The PTAB considered the examiner’s rationale that substituting acetate pendent arms with CH₃ and optionally substituting Al³⁺ with Ga³⁺ , would have been expected to provide functionally equivalent ligands and complex thereof suitable for in vivo PET imaging and/or

advantageously enable high labeling efficiency since CH₃ cannot form 5- or 6-membered ring with Al³⁺.

However, while acknowledging that KSR Int’l Co. v. Teleflex Inc., 550 U.S. 398 (2007) emphasized “an expansive and flexible approach” when evaluating claims for obviousness, the PTAB noted that, in cases involving claims to new chemical compounds, “it remains necessary to identify some reason that would have led a chemist to modify a known compound in a particular manner to establish prima facie obviousness of a new claimed compound.” Takeda Chem. Indus., Ltd. v. Alphapharm Pty., Ltd., 492 F.3d 1350, 1357 (Fed. Cir. 2007).

The PTAB accepted the applicant’s argument that the primary reference actually taught the use of carboxylate or amine functional groups and expressly disclosed hydrophilic chelating compounds. The PTAB noted that the examiner was using a secondary reference with a cancer treatment utility and that the particular embodiments closest to the claims were indicated in the secondary reference to lack sufficient water solubility for the utility of the secondary reference. The PTAB considered and rejected the examiner’s arguments on the tertiary reference remedying the combination, because the tertiary reference, on the whole, taught hydrophilic moieties, i.e., acetates – unlike the lipophilic moieties claimed, on the amines.

The PTAB therefore overturned the examiner’s finding of obviousness for a lack of a reason that would have led a chemist to modify a known compound in a particular manner to establish prima facie obviousness of a new claimed compound.

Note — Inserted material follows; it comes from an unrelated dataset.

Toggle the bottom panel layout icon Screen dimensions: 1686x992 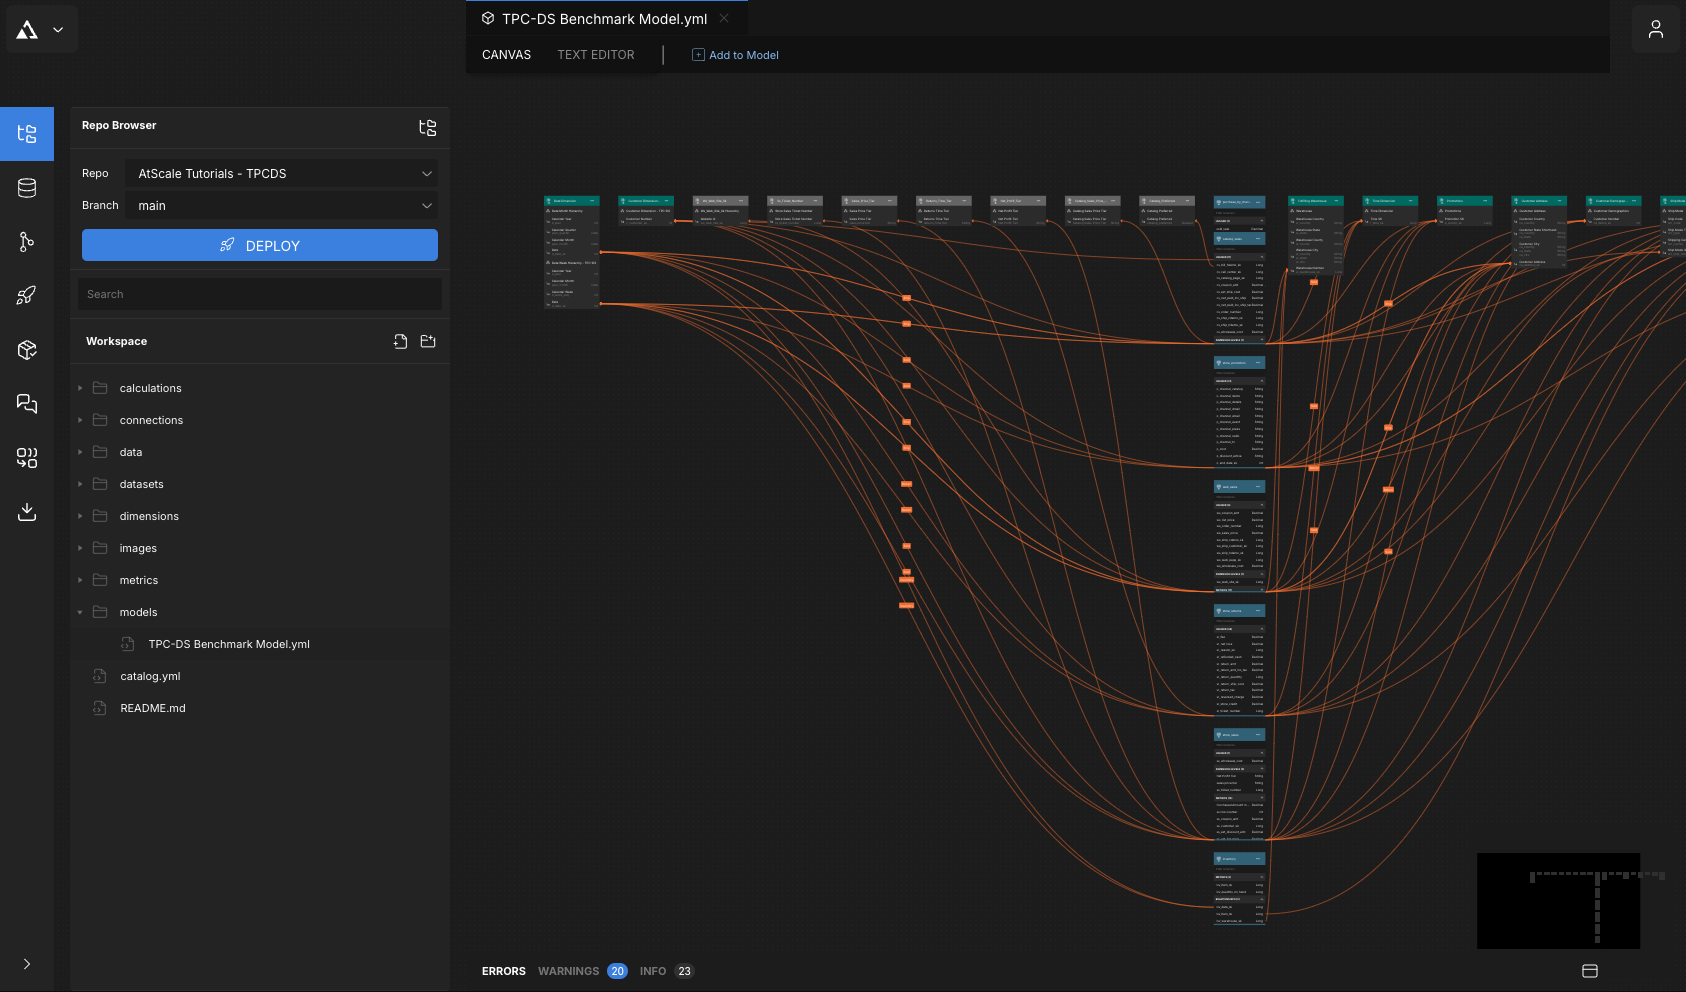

This case reminds us not only that the USPTO is not entirely free to reconstruct claims out of a patchwork of prior art based primarily on hindsight, but also that the most effective argument in favor of non-obviousness in the US is based on non-combinability, incompatibility, and/or technical conflict in the prior art combination (which relates to the prima facie case of obviousness), rather than an argument based on the positive effect of the invention (which generally relates to rebuttal and secondary considerations).

[1] For context, in the molecule claimed, Y¹ and Y² are independently O or NR¹, where R¹ is C_1-3 alkyl or -CH₂-Ar¹, wherein Ar¹ is C_5-12 aryl or C_3-12 heteroaryl; X¹, X² and X³ are independently ¹⁹F or ¹⁸F, with the proviso that at least one of X¹, X² and X³ is ¹⁸F and at least one of the remaining X¹, X², and X³ is ¹⁹F; M is Al³⁺, Ga³⁺, In³⁺, Se³⁺, Y³⁺, Ho³⁺, Er³⁺, Tm³⁺, Yb³⁺ or Lu³⁺; x, y and z are 1; R² is R¹ or Q; Q is -L-[BTM], and may be present or absent; when present it is either R² or is attached at one of the carbon atoms of the -(CH₂)(CH₂)_x-, -(CH₂)(CH₂)_y- or -(CH₂)(CH₂)_z- groups, where BTM is a biological targeting moiety; wherein L is a synthetic linker group of formula -(A)_m- wherein each A is independently -CR³₂-, -CR³=CR³-, -C=C-, -CR³₂CO₂-, -CO₂CR³₂-, -NR³CO-, -CONR³-, -CR³=N-O-, -NR³(C=O)NR³-, -NR³(C=S)NR³-, -SO₂NR³-, -NR³SO₂, -CR³₂OCR³₂,-CR³₂SCR³₂, -CR³₂NR³CR³₂-, a C_4-8 cycloheteroalkylene group, a C_4-8 cycloalkylene group, -Ar²-, -NR³-Ar²-, -O-Ar²-, -Ar²-CO)-, an amino acid, a sugar or a monodisperse polyethyleneglycol (PEG) building block, wherein each R³ is independently chosen from H, C_1-4 alkyl, C_2-4 alkenyl, C_2-4 alkynyl, C_1-4 alkoxyalkyl or C_1-4 hydroxyalkyl; m is an integer of value 1 to 20; and each Ar² is independently a C_5-12 arylene group, or a C_3-12 heteroarylene group.